───── Task data
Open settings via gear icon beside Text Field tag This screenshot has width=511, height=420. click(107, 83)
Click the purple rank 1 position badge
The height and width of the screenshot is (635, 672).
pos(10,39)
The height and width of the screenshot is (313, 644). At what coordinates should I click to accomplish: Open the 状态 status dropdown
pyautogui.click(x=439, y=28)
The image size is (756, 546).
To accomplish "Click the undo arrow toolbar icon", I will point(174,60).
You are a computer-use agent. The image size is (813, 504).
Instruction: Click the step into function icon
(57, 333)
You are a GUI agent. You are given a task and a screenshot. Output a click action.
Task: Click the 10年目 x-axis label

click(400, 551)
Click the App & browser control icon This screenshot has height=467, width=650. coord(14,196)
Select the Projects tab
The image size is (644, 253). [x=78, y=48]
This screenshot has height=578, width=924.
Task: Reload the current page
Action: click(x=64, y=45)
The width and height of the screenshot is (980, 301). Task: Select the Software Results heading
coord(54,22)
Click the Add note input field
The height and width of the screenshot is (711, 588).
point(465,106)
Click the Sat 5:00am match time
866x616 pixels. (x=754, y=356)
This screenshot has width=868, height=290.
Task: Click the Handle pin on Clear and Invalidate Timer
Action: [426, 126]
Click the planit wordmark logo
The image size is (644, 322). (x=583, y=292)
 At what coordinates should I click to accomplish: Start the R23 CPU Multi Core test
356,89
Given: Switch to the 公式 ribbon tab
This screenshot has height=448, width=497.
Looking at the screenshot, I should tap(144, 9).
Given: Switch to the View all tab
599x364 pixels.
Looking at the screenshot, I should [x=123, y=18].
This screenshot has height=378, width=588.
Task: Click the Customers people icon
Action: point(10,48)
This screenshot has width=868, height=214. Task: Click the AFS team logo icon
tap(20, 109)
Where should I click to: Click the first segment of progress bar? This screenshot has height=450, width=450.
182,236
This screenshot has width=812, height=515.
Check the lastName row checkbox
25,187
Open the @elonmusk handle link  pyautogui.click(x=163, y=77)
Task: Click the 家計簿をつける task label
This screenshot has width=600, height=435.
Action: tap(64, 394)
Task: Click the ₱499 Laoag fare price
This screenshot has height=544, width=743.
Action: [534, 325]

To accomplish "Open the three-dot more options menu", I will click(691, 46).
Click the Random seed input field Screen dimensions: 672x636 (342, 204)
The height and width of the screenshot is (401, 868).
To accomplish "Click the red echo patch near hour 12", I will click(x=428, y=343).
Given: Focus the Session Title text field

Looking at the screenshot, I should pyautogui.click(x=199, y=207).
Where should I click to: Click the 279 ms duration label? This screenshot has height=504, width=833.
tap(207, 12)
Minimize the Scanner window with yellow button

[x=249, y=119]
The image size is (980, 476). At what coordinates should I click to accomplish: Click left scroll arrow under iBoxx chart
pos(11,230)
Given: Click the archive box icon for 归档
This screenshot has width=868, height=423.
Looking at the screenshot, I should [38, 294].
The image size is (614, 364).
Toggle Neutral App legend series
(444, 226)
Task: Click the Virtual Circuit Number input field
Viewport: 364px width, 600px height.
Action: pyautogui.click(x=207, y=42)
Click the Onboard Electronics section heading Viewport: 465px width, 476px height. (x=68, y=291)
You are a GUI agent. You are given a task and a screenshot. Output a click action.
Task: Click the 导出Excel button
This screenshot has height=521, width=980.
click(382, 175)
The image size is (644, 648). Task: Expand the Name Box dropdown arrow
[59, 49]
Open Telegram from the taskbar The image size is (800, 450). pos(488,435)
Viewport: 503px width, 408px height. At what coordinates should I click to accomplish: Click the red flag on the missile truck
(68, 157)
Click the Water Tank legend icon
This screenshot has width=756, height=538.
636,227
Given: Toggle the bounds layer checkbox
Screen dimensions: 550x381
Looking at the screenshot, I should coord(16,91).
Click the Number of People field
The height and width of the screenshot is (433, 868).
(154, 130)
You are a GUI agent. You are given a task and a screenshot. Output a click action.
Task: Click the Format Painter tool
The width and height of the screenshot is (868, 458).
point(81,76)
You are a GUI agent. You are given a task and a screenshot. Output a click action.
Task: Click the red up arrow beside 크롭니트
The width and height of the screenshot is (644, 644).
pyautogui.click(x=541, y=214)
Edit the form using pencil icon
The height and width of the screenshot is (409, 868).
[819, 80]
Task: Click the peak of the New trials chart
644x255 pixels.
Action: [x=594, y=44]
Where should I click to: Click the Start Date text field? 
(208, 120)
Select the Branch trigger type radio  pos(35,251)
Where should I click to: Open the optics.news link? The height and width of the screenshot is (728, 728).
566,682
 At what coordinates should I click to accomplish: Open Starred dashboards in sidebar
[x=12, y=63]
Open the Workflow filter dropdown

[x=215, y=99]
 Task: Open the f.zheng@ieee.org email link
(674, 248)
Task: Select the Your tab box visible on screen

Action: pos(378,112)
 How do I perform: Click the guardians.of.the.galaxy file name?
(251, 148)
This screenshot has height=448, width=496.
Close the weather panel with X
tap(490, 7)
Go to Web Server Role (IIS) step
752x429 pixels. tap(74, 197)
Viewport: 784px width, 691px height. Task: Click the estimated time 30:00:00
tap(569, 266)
──────────
Activity:
Make an exact transcription of the entries above.

Written answer:
Open settings via gear icon beside Text Field tag This screenshot has width=511, height=420. click(107, 83)
Click the purple rank 1 position badge
The height and width of the screenshot is (635, 672).
pos(10,39)
The height and width of the screenshot is (313, 644). At what coordinates should I click to accomplish: Open the 状态 status dropdown
pyautogui.click(x=439, y=28)
The image size is (756, 546).
To accomplish "Click the undo arrow toolbar icon", I will point(174,60).
You are a computer-use agent. The image size is (813, 504).
Instruction: Click the step into function icon
(57, 333)
You are a GUI agent. You are given a task and a screenshot. Output a click action.
Task: Click the 10年目 x-axis label

click(400, 551)
Click the App & browser control icon This screenshot has height=467, width=650. coord(14,196)
Select the Projects tab
The image size is (644, 253). [x=78, y=48]
This screenshot has height=578, width=924.
Task: Reload the current page
Action: click(x=64, y=45)
The width and height of the screenshot is (980, 301). Task: Select the Software Results heading
coord(54,22)
Click the Add note input field
The height and width of the screenshot is (711, 588).
point(465,106)
Click the Sat 5:00am match time
866x616 pixels. (x=754, y=356)
This screenshot has width=868, height=290.
Task: Click the Handle pin on Clear and Invalidate Timer
Action: [426, 126]
Click the planit wordmark logo
The image size is (644, 322). (x=583, y=292)
 At what coordinates should I click to accomplish: Start the R23 CPU Multi Core test
356,89
Given: Switch to the 公式 ribbon tab
This screenshot has height=448, width=497.
Looking at the screenshot, I should tap(144, 9).
Given: Switch to the View all tab
599x364 pixels.
Looking at the screenshot, I should [x=123, y=18].
This screenshot has height=378, width=588.
Task: Click the Customers people icon
Action: point(10,48)
This screenshot has width=868, height=214. Task: Click the AFS team logo icon
tap(20, 109)
Where should I click to: Click the first segment of progress bar? This screenshot has height=450, width=450.
182,236
This screenshot has width=812, height=515.
Check the lastName row checkbox
25,187
Open the @elonmusk handle link  pyautogui.click(x=163, y=77)
Task: Click the 家計簿をつける task label
This screenshot has width=600, height=435.
Action: tap(64, 394)
Task: Click the ₱499 Laoag fare price
This screenshot has height=544, width=743.
Action: [534, 325]

To accomplish "Open the three-dot more options menu", I will click(691, 46).
Click the Random seed input field Screen dimensions: 672x636 (342, 204)
The height and width of the screenshot is (401, 868).
To accomplish "Click the red echo patch near hour 12", I will click(x=428, y=343).
Given: Focus the Session Title text field

Looking at the screenshot, I should pyautogui.click(x=199, y=207).
Where should I click to: Click the 279 ms duration label? This screenshot has height=504, width=833.
tap(207, 12)
Minimize the Scanner window with yellow button

[x=249, y=119]
The image size is (980, 476). At what coordinates should I click to accomplish: Click left scroll arrow under iBoxx chart
pos(11,230)
Given: Click the archive box icon for 归档
This screenshot has width=868, height=423.
Looking at the screenshot, I should [38, 294].
The image size is (614, 364).
Toggle Neutral App legend series
(444, 226)
Task: Click the Virtual Circuit Number input field
Viewport: 364px width, 600px height.
Action: pyautogui.click(x=207, y=42)
Click the Onboard Electronics section heading Viewport: 465px width, 476px height. (x=68, y=291)
You are a GUI agent. You are given a task and a screenshot. Output a click action.
Task: Click the 导出Excel button
This screenshot has height=521, width=980.
click(382, 175)
The image size is (644, 648). Task: Expand the Name Box dropdown arrow
[59, 49]
Open Telegram from the taskbar The image size is (800, 450). pos(488,435)
Viewport: 503px width, 408px height. At what coordinates should I click to accomplish: Click the red flag on the missile truck
(68, 157)
Click the Water Tank legend icon
This screenshot has width=756, height=538.
636,227
Given: Toggle the bounds layer checkbox
Screen dimensions: 550x381
Looking at the screenshot, I should coord(16,91).
Click the Number of People field
The height and width of the screenshot is (433, 868).
(154, 130)
You are a GUI agent. You are given a task and a screenshot. Output a click action.
Task: Click the Format Painter tool
The width and height of the screenshot is (868, 458).
point(81,76)
You are a GUI agent. You are given a task and a screenshot. Output a click action.
Task: Click the red up arrow beside 크롭니트
The width and height of the screenshot is (644, 644).
pyautogui.click(x=541, y=214)
Edit the form using pencil icon
The height and width of the screenshot is (409, 868).
[819, 80]
Task: Click the peak of the New trials chart
644x255 pixels.
Action: [x=594, y=44]
Where should I click to: Click the Start Date text field? 
(208, 120)
Select the Branch trigger type radio  pos(35,251)
Where should I click to: Open the optics.news link? The height and width of the screenshot is (728, 728).
566,682
 At what coordinates should I click to accomplish: Open Starred dashboards in sidebar
[x=12, y=63]
Open the Workflow filter dropdown

[x=215, y=99]
 Task: Open the f.zheng@ieee.org email link
(674, 248)
Task: Select the Your tab box visible on screen

Action: pos(378,112)
 How do I perform: Click the guardians.of.the.galaxy file name?
(251, 148)
This screenshot has height=448, width=496.
Close the weather panel with X
tap(490, 7)
Go to Web Server Role (IIS) step
752x429 pixels. tap(74, 197)
Viewport: 784px width, 691px height. Task: Click the estimated time 30:00:00
tap(569, 266)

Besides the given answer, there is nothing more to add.